Computer science professor Xinwen Fu and several of his students tested the algorithms on a range of camera-powered devices including Google Glass, an iPhone 5 and a Logitech webcam, with remarkable results, according to Wired
The Google headgear could apparently detect a four digit passcode three meters away with 83% accuracy, about the same as a Samsung smartwatch. The webcam got it 92% of the time and the iPhone 5 managed it every time thanks to its sharp camera, according to the report.
“I think of this as a kind of alert about Google Glass, smartwatches, all these devices.
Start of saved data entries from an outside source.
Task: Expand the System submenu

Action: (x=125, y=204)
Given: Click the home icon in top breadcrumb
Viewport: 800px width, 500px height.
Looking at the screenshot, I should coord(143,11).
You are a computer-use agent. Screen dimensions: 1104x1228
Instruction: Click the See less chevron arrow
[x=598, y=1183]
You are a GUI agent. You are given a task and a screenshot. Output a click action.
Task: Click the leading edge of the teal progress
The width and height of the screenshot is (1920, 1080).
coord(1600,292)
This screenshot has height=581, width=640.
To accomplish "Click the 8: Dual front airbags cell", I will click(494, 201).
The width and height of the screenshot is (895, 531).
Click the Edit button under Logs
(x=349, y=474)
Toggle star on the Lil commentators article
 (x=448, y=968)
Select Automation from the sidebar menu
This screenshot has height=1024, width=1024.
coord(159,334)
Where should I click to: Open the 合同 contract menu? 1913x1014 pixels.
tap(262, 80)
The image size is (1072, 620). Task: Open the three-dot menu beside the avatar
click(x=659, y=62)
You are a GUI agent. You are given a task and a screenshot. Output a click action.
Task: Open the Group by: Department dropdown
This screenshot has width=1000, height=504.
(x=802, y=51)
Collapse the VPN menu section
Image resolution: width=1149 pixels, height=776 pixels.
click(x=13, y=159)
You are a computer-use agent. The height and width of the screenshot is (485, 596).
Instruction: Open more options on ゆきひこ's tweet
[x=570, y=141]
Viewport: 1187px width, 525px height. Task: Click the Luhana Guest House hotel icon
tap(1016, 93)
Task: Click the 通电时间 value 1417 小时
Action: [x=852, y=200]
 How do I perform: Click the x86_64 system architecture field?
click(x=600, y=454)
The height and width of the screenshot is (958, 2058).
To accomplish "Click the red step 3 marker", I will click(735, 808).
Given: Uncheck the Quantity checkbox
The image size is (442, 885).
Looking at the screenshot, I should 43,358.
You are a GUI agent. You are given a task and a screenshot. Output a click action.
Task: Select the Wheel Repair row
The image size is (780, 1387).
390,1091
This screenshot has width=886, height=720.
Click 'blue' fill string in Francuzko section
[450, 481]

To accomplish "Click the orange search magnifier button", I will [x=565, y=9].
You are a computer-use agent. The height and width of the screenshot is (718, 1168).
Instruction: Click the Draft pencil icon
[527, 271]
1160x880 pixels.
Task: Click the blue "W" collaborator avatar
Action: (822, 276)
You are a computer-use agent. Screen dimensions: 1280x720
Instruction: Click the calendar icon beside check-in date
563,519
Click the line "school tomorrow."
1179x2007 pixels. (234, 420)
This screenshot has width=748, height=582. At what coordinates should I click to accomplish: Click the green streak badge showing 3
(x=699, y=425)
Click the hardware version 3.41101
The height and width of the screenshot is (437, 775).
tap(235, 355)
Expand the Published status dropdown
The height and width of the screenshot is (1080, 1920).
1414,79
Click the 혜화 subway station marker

If someone can take a video of you typing on the screen, you lose everything,” Fu told the tech site.
“Any camera works, but you can’t hold your iPhone over someone to do this. Because Glass is on your head, it’s perfect for this kind of sneaky attack.”
The algorithm works by detecting the shadows that fall from a user’s finger as they enter the PIN, meaning a snooper doesn’t even need to see the display.
Google, which has come under fire recently for the potential privacy invading characteristics of its futuristic head-mounted Glass-wear, rebuffed the findings.
“Unfortunately, stealing passwords by watching people as they type them…is nothing new,” a spokesman said.
“We designed Glass with privacy in mind. The fact that Glass is worn above the eyes and the screen lights up whenever it’s activated clearly signals it’s in use and makes it a fairly lousy surveillance device.”
It’s not just about Google Glass, though, according to the research. With a hi-def camera a user’s PIN could be stolen from as far away as 150 feet, according to the report.
The University of Massachusetts Lowell boffins are planning to release a commercial product on the back of their research.
After presenting their findings at Black Hat in August, they’re apparently set to release a Privacy Enhancing Keyboard (PEK) app to Google Play, which will randomize the layout of a phone/tablet lockscreen keyboard – rendering the algorithm virtually useless.
Charles Sweeney, CEO of web filtering company Bloxx, argued that the findings won’t be of major concern to the market, given that Google Glass and similar technologies are relatively rare at the moment.
“But their time for mass adoption will come and I think the research underlines the need for how we identify ourselves when logging into devices or applications to change,” he told Infosecurity.
“If we think that passwords are outdated and insecure now, the new technologies that signal the next era of digital will lay all their flaws bare. To embrace new technologies we need wholesale change – passwords have to go."